If you weren't watching MSNBC Tuesday night, you missed not only a great night of American politics, but also a glimpse of some of the forces that will shape the big war of 2012 that's heating up.
First of all, thanks and much praise to MSNBC for putting so many resources into covering the effort by Wisconsin Democrats to take back the state senate through a recall vote of six Republican senators. The effort was a long shot given that one of the districts in which the recall took place had been GOP for over a 100 years. But it almost worked.
The Democrats needed to win three of the Republican seats, and they only won two. That means the GOP still has a 17 to 16 advantage in the senate. And that means freshman GOP Gov. Scott Walker can continue to have his way.
But what a battle. It was not decided until the early morning hours Wednesday, and even now, there are calls for an investigation of the vote count in Waukesha County (just west of Milwaukee), which for the second key election in a row came in late with votes that swung the election to the GOP.

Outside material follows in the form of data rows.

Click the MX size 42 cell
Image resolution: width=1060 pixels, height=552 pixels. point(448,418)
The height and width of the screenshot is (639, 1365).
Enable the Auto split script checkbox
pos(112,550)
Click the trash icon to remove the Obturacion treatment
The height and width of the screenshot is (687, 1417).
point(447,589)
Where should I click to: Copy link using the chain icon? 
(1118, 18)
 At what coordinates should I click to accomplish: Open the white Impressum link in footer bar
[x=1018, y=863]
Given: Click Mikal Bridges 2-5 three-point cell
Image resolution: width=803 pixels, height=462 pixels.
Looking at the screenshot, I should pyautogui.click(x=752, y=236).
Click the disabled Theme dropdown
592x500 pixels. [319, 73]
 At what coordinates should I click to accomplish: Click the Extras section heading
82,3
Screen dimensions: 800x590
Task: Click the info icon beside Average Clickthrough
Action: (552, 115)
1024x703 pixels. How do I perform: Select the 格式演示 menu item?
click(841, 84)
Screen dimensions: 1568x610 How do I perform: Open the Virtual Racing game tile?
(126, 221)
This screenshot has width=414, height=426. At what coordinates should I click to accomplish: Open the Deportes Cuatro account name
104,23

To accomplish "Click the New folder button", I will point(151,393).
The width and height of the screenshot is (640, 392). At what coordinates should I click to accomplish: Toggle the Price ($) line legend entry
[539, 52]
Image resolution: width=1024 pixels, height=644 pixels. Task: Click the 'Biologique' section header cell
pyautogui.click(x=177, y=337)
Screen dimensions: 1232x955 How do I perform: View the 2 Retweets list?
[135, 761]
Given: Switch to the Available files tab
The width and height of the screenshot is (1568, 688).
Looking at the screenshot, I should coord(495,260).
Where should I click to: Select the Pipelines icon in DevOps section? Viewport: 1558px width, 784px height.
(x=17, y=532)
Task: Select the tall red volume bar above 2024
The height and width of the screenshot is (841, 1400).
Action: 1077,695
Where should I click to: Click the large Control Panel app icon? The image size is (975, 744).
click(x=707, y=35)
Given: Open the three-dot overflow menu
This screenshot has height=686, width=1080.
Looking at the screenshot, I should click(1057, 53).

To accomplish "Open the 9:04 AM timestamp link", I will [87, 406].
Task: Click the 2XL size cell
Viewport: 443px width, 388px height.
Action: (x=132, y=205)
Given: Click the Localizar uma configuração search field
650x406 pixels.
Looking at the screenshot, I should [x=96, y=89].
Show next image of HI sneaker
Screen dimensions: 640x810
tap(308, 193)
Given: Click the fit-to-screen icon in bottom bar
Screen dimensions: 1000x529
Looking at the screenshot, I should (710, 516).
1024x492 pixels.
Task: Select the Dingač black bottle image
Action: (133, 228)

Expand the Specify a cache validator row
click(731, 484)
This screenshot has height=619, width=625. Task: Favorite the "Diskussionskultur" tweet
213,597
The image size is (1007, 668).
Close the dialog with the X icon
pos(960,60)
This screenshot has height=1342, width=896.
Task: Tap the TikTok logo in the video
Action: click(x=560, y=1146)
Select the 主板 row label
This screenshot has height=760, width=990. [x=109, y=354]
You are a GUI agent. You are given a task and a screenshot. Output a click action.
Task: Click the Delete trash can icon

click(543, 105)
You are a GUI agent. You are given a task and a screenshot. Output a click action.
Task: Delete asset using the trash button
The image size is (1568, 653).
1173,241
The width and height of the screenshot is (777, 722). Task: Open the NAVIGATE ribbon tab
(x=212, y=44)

None of these vote totals are yet official. And I suspect those votes in Waukesha County will be challenged.
Sitting here in Baltimore, I have no way of knowing what the deal was in Waukesha County. But I hope the Pulitzer-Prize-winning Milwaukee Journal-Sentinel, where I once worked, will set its investigative sights on a review of the vote counting there -- if it looks questionable.
If it is suspicious, I also hope TV will put some resources in examining Waukesha's vote counting apparatus as well.
Heck, if Keith Olbermann wants to go beyond dressing up and play acting at being Edward R. Murrow, and actually doing some of the journalism Murrow might have done, maybe he could direct some of Current TV's magazine journalism resources to a look at how the votes were tallied. His boss, Al Gore, certainly knows a thing or two about contested vote counts.
But kudos to MSNBC and Maddow and Schultz, who I have often criticized. This was Schultz's story, not Maddow's, but she was all over it Tuesday night bringing context, history and savvy analysis to the story during her 9 o'clock hour. She is not a journalist, but this was Maddow at her best as a political analyst.
She provided an excellent set-up for Schultz's show from Madison, which followed at 10.
I do have complaints -- big complaints -- about MSNBC's coverage.
When you are as ideologically rigid as MSNBC was Tuesday, the story becomes a one-dimensional grind and you miss so much of the rich tapestry that is American political life.
By the time I went to bed, I thought I would scream if I heard John Nichols, of The Nation, one more time offering the same two or three notes of analysis. Where were all the University of Wisconsin political science analysts? And what about folks from the Journal-Sentinel or other down-the-middle Wisconsin newspapers?
I could go on with the sins of ideologically-biased coverage. But you know what? MSNBC was the only channel that committed to bringing me every update and vote swing with live, on-the-ground coverage, and for that I am grateful -- as a viewer and a citizen.